Jusqu’où va-t-on la laisser s’évider ?
Et nous ? Jusqu’où peut-on faire semblant de ne pas voir ce vide ?
Ce vide entre nous. Et ce vide qui nous sépare de notre intuition, de la tentation de la résistance à ce qui nous heurte.
Me hantent tous ces livres que j’ai lus sur le « délire logique », l’enchainement des obéissances et les « raisons d’état’ , les peurs, le corps social qui se soude, chouette un ennemi commun, un ennemi ça te met dans le bon camps, attention aux ennemis de cet ennemi, que rien ne vienne ébranler l’échafaudage de dogmes/réactions/sécurisations…
et le long combat de la clairvoyance dans toute la mécanique perverse, la mesure, le pas de côté, l’autodéfense face à l’absurde… pas simple.
Et ce que te disent tous ces bouquins, le fait que c’est tellement facile à déconstruire après… la logique du délire.
Ce qu’ils te disent enfin c’est qu’il y en a toujours qui se réveillent, encore faut-il qu’ils s’affirment, s’écoutent et se mettent en lien avec d’autres.
Tout cela c’était ce qui me brûlait comme un présage quand j’écrivais Les Suspendu(e)s,
Zou… travaux pratiques.
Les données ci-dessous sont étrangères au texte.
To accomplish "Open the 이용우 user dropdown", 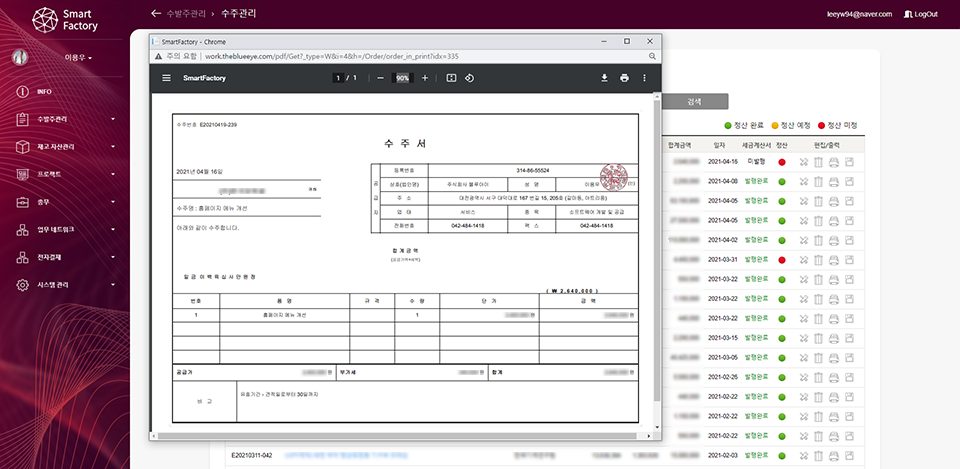I will click(78, 57).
On y est, suspendu(e)s à nos choix .
Ce n’est jamais facile de sortir d’un délire partagé, mais vu l’ambiance du consensus « apparent »… après tout…
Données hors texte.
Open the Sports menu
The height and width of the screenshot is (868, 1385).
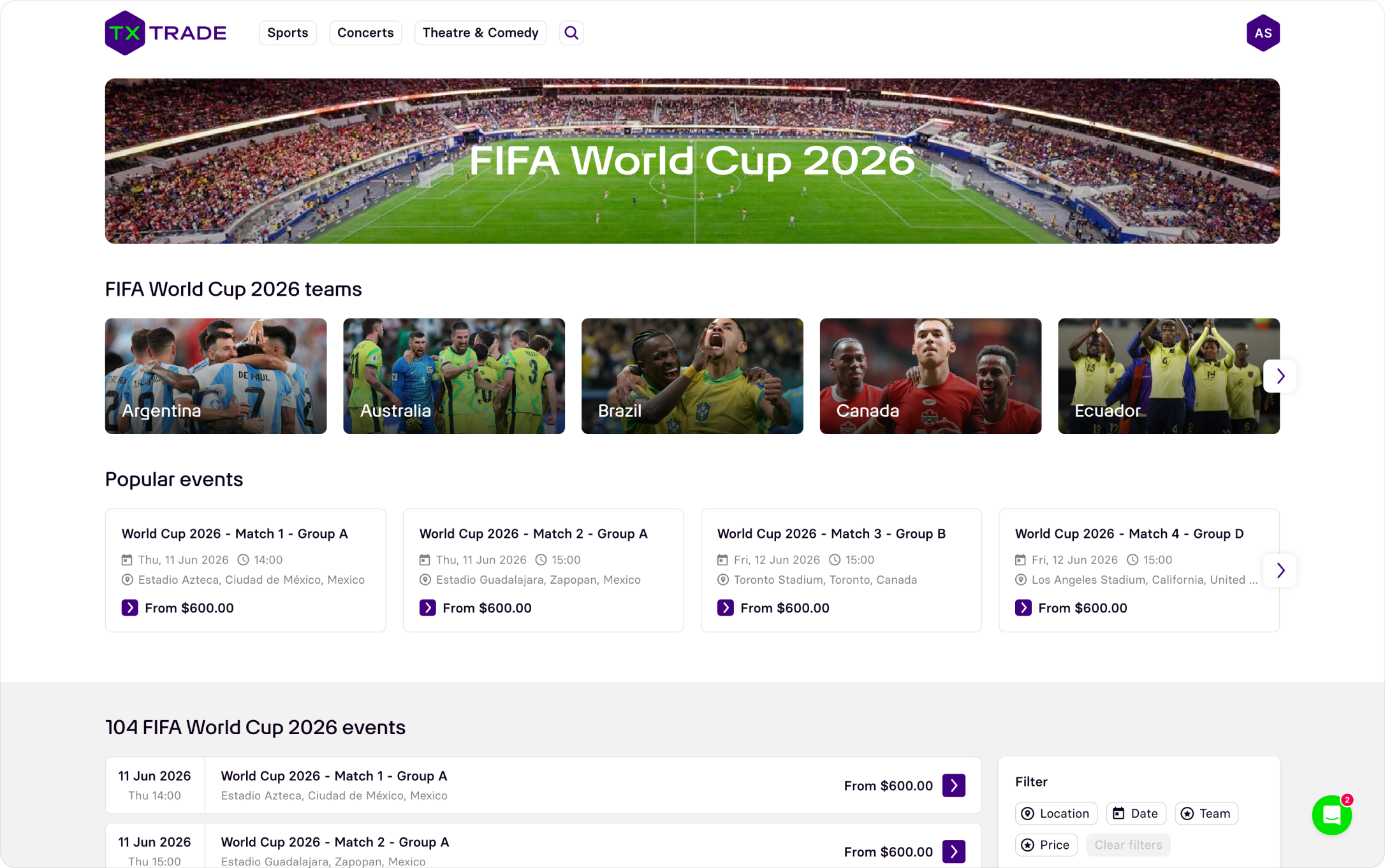(x=288, y=33)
Commençons par contrarier le vide en brisant le silence, l’omerta,
Nous voyons tous ces masques, nous pensons qu’il y a consensus, il n’est qu’apparent. Ces masques portés c’est de l’obéissance pas forcément de l’approbation. Créons des petites désobéissances ordinaires quand cela nous parait absurde, cela ouvre la parole, autorise d’autres. C’est un début.
Quand les politiques se baladent sur les plateaux télé sans masque… ils font leur part, ils m’autorisent…
Sinon jusqu’où irons-nous ?
Réapproprions-nous nos vies avant que le vide ne nous brise… avant qu’il nous sépare.